Submitted to: Acta Horticulturae
Publication Type: Proceedings
Publication Acceptance Date: November 15, 2010
Publication Date: N/A
Interpretive Summary: The California raisin grape industry is using mechanical harvest methods to reduce production costs. Fruiting canes must be cut to cause the grapes to dry into raisins on the trellis before they are harvested. This is expensive and requires specially trained people to do the pruning. Grape germplasm (natural DOV) has been identified in which the fruit dries into raisins without cutting canes. Understanding the cause of fruit drying into raisins would allow breeders to select this type of raisin grape with less field testing. Fruit was dried under controlled conditions to determine the drying rate of the different germplasm available. There was no difference between the drying rates of the natural DOV and regular raisin selections. The germplasm did not differ in cuticle or wax thickness, except one DOV selection had more wax which should have slowed drying. The causes that induce natural drying of grape fruit into raisins remain to be found. These natural DOV raisin types have the potential to change the way growers manage and dry their raisin crop in to future.

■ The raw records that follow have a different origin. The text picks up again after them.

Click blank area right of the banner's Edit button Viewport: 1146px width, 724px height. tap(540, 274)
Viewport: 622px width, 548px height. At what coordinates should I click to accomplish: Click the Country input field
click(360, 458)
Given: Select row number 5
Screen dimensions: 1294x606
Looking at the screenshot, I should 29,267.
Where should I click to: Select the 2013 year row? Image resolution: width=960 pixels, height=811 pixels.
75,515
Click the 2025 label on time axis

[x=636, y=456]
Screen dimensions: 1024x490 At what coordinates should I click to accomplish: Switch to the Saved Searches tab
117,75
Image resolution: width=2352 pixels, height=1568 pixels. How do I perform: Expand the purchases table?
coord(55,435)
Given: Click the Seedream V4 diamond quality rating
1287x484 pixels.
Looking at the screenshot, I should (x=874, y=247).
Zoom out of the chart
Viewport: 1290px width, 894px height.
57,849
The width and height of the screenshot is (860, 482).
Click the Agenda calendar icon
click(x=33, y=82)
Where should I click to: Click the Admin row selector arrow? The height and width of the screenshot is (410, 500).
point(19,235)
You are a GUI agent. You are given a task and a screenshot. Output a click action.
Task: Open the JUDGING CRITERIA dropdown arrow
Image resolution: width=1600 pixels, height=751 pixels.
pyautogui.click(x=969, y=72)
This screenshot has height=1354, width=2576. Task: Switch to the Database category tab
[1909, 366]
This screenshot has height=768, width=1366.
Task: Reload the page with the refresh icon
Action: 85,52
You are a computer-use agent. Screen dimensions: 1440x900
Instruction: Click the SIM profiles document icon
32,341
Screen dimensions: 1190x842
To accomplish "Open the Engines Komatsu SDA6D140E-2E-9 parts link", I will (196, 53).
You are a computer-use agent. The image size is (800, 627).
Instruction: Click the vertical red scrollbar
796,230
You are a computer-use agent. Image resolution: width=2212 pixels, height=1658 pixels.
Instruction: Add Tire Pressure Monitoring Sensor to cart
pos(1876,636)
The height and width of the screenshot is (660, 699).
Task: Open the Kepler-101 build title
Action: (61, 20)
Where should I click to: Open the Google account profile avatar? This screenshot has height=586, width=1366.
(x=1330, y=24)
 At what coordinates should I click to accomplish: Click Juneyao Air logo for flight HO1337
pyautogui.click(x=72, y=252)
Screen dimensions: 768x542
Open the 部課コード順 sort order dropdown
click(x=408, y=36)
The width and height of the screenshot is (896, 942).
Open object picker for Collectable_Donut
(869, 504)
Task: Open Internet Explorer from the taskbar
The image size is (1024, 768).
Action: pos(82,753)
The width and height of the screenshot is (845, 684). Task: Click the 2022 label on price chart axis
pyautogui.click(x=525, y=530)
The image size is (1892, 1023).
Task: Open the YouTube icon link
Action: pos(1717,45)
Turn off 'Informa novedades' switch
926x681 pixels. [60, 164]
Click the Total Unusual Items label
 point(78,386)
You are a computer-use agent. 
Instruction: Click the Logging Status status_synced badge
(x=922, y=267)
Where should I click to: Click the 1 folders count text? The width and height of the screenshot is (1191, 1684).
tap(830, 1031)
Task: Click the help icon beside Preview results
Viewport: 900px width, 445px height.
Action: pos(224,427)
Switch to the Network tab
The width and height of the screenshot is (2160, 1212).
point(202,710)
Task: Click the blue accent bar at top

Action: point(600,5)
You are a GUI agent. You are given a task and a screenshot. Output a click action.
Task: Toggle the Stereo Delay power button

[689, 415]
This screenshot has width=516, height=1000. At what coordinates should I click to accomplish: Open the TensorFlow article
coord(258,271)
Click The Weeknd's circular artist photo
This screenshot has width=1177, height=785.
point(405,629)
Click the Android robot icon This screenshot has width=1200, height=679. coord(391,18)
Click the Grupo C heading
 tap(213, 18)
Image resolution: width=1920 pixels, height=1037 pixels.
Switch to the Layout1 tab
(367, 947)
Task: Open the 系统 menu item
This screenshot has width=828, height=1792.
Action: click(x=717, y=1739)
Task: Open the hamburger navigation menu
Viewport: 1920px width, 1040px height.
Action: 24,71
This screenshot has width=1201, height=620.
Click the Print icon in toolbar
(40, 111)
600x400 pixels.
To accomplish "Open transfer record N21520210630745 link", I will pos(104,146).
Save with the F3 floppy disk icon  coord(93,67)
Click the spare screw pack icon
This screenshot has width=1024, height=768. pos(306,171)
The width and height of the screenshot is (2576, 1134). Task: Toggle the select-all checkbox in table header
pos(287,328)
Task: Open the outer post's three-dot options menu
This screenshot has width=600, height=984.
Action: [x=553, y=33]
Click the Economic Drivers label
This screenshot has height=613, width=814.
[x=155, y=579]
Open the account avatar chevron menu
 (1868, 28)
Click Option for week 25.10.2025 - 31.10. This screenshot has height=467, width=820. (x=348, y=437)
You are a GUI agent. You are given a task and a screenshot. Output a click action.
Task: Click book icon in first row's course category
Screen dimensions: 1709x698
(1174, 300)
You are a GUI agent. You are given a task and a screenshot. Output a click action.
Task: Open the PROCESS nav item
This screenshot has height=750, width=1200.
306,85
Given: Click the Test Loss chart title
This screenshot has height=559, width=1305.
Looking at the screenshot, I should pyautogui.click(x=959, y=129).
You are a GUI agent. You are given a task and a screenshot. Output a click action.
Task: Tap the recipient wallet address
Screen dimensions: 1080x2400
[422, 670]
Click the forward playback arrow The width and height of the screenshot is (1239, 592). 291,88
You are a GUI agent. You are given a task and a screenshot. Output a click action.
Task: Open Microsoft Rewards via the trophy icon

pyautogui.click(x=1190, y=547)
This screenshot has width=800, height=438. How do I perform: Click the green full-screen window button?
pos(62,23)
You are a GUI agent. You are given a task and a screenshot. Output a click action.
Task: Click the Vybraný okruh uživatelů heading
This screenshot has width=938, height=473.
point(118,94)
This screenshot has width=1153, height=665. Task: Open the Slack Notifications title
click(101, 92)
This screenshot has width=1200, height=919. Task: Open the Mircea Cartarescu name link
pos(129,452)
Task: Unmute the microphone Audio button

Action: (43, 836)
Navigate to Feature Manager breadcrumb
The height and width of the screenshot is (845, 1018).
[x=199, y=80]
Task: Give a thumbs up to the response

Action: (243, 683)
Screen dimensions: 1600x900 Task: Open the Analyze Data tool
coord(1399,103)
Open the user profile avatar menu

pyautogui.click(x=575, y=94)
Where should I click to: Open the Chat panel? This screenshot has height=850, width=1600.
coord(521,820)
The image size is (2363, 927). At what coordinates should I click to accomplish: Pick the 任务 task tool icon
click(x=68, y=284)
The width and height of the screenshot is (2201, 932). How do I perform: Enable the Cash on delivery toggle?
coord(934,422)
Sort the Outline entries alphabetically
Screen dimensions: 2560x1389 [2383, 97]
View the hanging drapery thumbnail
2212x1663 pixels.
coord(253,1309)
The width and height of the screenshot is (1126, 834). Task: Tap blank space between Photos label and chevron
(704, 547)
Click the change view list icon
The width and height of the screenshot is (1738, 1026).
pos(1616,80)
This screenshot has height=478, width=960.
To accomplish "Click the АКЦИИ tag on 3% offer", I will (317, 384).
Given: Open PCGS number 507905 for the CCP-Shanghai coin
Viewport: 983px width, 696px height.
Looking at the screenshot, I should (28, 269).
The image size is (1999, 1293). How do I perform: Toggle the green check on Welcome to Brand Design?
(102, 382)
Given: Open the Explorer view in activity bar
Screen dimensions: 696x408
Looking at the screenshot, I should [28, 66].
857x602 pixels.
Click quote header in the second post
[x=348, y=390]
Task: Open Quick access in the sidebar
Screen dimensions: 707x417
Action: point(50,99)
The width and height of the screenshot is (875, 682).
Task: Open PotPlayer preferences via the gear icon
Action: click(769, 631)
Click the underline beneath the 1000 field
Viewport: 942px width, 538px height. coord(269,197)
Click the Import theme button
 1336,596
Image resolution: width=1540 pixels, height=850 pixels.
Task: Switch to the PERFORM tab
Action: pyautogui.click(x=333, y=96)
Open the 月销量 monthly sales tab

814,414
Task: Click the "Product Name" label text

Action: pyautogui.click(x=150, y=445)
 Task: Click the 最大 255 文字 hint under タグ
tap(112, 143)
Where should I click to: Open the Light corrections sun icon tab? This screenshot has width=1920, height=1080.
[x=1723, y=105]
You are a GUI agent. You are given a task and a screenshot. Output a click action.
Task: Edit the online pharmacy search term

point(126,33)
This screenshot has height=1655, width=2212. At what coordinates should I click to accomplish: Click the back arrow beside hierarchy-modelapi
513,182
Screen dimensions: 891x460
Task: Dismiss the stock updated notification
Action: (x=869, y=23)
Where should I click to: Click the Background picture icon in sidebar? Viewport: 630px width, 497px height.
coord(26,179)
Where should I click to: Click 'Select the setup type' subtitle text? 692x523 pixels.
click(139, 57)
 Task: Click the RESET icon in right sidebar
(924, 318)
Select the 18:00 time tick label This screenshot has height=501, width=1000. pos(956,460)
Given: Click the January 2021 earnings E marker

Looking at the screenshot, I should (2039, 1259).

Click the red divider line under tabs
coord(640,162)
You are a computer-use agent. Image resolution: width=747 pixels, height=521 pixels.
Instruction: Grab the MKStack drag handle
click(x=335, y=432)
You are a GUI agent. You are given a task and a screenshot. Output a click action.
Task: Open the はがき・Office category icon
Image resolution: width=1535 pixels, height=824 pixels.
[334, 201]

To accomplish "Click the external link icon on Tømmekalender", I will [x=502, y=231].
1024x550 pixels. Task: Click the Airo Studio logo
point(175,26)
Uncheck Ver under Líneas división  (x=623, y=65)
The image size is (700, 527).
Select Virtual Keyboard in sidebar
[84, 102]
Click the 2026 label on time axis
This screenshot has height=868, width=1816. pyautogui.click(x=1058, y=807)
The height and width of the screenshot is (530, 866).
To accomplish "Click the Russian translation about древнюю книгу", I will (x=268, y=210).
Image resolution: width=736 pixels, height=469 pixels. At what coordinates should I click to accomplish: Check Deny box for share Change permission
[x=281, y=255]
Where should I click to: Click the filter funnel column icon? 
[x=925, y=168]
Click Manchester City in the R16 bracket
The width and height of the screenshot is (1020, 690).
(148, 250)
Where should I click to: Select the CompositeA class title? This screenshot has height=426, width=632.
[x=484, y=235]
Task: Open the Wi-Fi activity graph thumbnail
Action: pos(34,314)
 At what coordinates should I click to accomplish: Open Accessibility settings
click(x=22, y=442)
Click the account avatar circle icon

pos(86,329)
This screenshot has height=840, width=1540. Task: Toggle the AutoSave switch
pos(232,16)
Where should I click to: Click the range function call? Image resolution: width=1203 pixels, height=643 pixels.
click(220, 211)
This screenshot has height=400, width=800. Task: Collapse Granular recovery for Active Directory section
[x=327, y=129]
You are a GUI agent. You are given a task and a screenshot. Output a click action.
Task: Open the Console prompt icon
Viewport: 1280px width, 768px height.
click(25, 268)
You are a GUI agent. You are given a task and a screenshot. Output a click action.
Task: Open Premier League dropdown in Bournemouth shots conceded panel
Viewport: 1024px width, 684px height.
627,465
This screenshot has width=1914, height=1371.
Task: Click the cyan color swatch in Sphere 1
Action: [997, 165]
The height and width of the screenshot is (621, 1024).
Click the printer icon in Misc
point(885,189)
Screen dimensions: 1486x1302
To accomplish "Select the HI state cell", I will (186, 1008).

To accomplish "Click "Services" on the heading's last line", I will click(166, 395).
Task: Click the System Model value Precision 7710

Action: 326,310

Technical Abstract: The California raisin industry has turned to mechanical harvest to increase production efficiency. Fruiting canes of raisin cultivars must be cut to induce the fruit drying process. Grape germplasm that has its fruit dry-on-the-vine (DOV) without having their canes cut has been identified. Identification of fruit or plant characteristics that cause the drying process to start would be useful in aiding the selection of seedlings with the natural DOV raisin trait. The drying rates at 38C of two natural DOV selections were compared to Summer Muscat (fast berry drying rate) and Thompson Seedless (slow drying rate). All berries compared were 14.3 mm diameter and at 22o Brix as determined by density flotation. The drying rate of one genotype was similar to Summer Muscat and the other dried slower than Thompson Seedless, even though both dry into raisins on the vine without cutting canes. Drying was slower for all genotypes when the pedicle was covered with wax to prevent water loss through the pedicle compared to two years when the pedicle was not waxed. Thompson Seedless drying rate was dramatically decreased by the wax compared to the other genotypes. The drying order was the same for all years except Thompson Seedless was the slowest when waxed. The drying rate does not explain why the two natural DOV genotypes dry without cutting canes. The cuticle, wax and skin thickness was similar for genotypes, except one natural DOV selection had more wax. This should slow drying rates but this was not the case. The DOV genotypes do not develop higher sugar levels early as might be expected. There may be other factors such as water transport out of the berry and through the leaves that might be causing the initiation of the natural DOV phenomena.